Comparison of segmentation algorithms for organs at risk delineation on head-and-neck CT images
Résumé
Purpose or Objective
To investigate the performance of head and neck organs-at-risk (OAR) contouring using several atlas-based (ABAS) vs deep learning (DL) segmentation methods.
Material and Methods
Ten heterogeneous head-and-neck (HN) patients, having body mass index ranging from 18.9 to 30.7, were selected for the atlas collection. On each of the CT patient data, 20 organs-at-risk (OARs) were manually delineated by expert physicians. Three different ABAS algorithms were tested on 15 HN patients using Advanced Medical Imaging Registration Engine (ADMIRE) v3.26 (Elekta AB, Stockholm, Sweden): Simultaneous Truth and Performance Level Estimation (STAPLE), Patch Fusion (PF) and Random Forest label fusion (RF).
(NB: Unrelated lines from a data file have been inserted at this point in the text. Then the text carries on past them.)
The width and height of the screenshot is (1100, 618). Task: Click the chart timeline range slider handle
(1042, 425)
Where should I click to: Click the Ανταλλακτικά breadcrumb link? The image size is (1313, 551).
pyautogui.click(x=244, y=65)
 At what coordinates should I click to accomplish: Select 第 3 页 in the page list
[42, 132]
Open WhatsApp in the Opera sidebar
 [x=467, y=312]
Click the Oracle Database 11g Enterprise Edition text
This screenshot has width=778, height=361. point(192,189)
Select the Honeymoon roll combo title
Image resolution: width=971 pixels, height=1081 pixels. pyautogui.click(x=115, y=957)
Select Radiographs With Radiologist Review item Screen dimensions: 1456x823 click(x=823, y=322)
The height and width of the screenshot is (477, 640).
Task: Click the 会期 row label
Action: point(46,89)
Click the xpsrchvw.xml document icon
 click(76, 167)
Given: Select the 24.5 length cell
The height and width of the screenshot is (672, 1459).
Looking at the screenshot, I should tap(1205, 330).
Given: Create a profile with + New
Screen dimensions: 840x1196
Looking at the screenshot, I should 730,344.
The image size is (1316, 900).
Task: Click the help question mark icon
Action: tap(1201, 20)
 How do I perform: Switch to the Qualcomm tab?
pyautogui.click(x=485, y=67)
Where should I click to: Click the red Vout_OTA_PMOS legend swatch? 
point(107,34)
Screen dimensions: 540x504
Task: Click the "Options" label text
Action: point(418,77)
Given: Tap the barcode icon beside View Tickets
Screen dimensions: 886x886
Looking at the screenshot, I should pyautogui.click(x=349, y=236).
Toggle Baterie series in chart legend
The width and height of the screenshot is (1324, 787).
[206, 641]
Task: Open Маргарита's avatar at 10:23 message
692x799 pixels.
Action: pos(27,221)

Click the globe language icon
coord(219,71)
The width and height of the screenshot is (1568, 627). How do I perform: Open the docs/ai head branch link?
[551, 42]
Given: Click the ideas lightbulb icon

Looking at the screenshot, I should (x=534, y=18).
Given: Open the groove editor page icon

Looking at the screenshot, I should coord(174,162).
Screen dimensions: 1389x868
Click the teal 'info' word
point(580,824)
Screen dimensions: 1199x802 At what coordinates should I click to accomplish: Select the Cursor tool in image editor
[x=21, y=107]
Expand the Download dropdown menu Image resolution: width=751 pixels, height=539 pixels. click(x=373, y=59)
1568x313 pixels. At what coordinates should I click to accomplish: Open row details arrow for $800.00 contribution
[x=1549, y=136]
Their performance was evaluated against manually contoured OARs in terms of the dice similarity coefficient (DICE) and Hausdorff distances (HD and 95-percentileHD (HD95)). The results were compared with two commercially available solutions: one ABAS (MIM-Maestro 7.0.2, Cleveland, USA) based on majority vote algorithm for label fusion and one DL solution trained on multi-centric data (ART-plan Annotate, Therapanacea, Paris, France).
Results
All solutions had superior results compared to MIM-Maestro ABAS software for all the OARs. Between the three fusion Elekta-ABAS algorithms, RF label fusion, which contains artificial intelligence learning features, resulted in the best results for the majority of structures but did not segment optical nerves and cochlea (Fig. 1). Compared to the DL solution, ADMIRE RF had equal, better and worse results for 3, 7 and 5 out of 15 common OARs, respectively. Better DICE were obtained for the eyes (0.91 vs 0.87), the larynx (0.79 vs 0.77), the oral cavity (0.87 vs 0.84), the mandible (0.92 vs 0.89), one submandibular gland (0.78 vs 0.77) and for the external contour (0.99 vs 0.76). The HD metrics confirmed the superiority of the DICE results with smaller distances for the mentioned OARs and particularly for the oral cavity (HD: 10.71 vs 13.93; HD95: 6.53 vs 9.70) and the mandible (HD: 8.10 vs 10.71; HD95: 2.22 vs 3.56). The DL model outperformed ADMIRE RF for one parotid gland (DICE: 0.82 vs 0.80; HD: 13.45 vs 13.33; HD95: 7.49 vs 6.98), one submandibular gland (DICE: 0.81 vs 0.75; HD: 8.47 vs 8.14; HD95: 4.76 vs 4.87), for the esophagus (DICE: 0.73 vs 0.61; HD: 30.44 vs 34.06; HD95: 23.62 vs 24.71) and for the thyroid (DICE: 0.85 vs 0.74; HD: 8.43 vs 13.73; HD95: 3.04 vs 8.00).
Conclusion
The ADMIRE multi-ABAS was capable of segmenting OARs in HN region with comparable or superior accuracy to a DL model. Further work is in progress to evaluate the clinical value of these results by assessing the impact of contouring inaccuracies with respect to dose coverage, and by evaluating the time needed for manual correction of the automatically delineated contours.